Saved data entries:

---*---

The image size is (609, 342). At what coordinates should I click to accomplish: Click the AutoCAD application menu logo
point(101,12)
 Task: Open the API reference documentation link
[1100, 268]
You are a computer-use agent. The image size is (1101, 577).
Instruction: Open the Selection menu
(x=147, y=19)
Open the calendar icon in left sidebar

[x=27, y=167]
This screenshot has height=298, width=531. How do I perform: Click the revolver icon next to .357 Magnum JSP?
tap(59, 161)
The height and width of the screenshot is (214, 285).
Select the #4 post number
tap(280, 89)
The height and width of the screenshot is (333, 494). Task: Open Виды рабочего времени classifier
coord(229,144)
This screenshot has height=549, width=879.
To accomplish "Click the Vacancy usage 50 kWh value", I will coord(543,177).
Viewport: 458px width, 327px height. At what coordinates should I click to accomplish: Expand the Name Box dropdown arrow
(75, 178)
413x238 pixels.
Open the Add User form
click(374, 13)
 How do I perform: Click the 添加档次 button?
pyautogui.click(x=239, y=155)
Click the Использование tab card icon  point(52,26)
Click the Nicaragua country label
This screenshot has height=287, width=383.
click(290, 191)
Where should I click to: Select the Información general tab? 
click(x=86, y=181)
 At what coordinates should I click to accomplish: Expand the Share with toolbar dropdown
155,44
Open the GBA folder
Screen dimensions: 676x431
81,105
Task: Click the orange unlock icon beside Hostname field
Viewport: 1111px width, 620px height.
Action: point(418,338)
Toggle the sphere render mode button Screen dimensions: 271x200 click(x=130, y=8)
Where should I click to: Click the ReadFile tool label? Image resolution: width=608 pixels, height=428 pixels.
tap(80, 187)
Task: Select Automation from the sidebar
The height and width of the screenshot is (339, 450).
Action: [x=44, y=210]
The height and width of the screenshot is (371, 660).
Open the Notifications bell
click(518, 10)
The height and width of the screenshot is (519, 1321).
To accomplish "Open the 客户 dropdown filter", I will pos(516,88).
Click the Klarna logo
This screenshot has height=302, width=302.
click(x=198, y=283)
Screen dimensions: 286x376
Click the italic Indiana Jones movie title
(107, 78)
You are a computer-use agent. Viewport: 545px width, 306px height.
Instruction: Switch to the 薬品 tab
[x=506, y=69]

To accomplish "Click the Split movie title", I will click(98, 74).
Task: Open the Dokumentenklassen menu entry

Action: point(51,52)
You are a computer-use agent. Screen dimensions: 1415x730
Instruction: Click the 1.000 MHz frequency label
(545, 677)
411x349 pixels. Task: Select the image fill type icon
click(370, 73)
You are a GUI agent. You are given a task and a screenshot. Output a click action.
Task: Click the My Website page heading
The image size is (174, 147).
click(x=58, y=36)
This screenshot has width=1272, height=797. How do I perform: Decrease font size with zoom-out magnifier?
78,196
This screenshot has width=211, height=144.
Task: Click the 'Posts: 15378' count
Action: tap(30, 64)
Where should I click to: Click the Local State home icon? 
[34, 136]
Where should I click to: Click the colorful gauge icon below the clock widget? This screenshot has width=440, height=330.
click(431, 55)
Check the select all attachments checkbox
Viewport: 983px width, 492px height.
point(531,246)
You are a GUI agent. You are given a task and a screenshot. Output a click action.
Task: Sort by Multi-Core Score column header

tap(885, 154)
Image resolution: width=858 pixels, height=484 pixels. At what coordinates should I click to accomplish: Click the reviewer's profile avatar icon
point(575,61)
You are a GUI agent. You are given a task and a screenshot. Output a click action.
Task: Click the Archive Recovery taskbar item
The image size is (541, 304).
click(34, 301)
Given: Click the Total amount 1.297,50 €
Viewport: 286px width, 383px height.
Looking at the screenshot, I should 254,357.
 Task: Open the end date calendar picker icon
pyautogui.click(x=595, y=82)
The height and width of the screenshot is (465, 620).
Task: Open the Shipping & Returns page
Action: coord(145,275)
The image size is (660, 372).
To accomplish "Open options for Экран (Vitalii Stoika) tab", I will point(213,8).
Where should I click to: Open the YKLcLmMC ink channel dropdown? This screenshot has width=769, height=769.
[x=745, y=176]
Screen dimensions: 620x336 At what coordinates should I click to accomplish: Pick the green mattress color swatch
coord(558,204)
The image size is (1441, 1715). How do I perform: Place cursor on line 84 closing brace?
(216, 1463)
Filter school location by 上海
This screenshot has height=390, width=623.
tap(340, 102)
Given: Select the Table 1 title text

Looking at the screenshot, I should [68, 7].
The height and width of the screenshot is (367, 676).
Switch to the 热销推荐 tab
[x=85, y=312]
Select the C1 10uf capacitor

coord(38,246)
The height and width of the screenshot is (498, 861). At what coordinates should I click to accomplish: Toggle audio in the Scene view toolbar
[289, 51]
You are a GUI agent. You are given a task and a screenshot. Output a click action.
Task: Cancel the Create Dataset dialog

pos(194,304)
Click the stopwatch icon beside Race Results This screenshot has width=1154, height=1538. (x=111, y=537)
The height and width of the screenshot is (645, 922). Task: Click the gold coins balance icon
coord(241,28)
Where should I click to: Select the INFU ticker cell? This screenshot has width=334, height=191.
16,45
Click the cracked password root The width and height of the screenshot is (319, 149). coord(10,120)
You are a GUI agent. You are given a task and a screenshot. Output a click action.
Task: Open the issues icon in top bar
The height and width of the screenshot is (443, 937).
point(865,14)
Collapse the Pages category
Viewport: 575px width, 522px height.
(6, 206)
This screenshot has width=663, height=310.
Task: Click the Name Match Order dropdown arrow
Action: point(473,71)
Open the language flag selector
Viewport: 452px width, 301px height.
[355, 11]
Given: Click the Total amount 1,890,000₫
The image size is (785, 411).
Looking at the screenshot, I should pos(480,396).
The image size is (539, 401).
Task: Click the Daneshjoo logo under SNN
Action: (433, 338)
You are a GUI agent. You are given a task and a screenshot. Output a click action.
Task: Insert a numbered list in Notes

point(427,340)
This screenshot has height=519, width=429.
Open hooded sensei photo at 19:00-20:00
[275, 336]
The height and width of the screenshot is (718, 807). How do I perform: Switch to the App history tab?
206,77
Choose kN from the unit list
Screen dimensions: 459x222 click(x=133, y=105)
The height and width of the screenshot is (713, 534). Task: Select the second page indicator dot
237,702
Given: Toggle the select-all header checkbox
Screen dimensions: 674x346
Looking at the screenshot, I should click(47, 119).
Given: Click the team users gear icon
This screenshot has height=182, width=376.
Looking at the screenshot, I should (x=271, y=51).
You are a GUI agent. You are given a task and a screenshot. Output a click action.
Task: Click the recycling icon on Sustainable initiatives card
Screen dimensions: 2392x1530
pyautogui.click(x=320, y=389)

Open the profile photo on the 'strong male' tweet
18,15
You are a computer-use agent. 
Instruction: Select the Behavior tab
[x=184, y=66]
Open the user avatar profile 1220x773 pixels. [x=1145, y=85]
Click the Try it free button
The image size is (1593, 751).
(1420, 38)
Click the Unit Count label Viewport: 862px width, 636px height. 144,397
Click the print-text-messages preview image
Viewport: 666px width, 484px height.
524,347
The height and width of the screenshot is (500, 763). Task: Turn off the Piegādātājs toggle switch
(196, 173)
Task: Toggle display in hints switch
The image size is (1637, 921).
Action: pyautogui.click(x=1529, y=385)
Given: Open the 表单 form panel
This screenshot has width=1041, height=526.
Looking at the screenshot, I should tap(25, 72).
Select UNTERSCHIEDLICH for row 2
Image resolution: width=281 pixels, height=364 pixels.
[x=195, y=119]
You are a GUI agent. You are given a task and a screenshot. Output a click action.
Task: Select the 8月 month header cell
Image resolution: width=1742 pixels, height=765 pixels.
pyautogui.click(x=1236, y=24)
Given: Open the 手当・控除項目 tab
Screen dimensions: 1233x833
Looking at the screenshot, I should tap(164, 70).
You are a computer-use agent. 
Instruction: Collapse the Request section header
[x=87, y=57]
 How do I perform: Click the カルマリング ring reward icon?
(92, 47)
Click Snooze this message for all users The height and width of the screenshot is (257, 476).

---*---

How many lines in the entries above include the string "users"? Give only the number.

2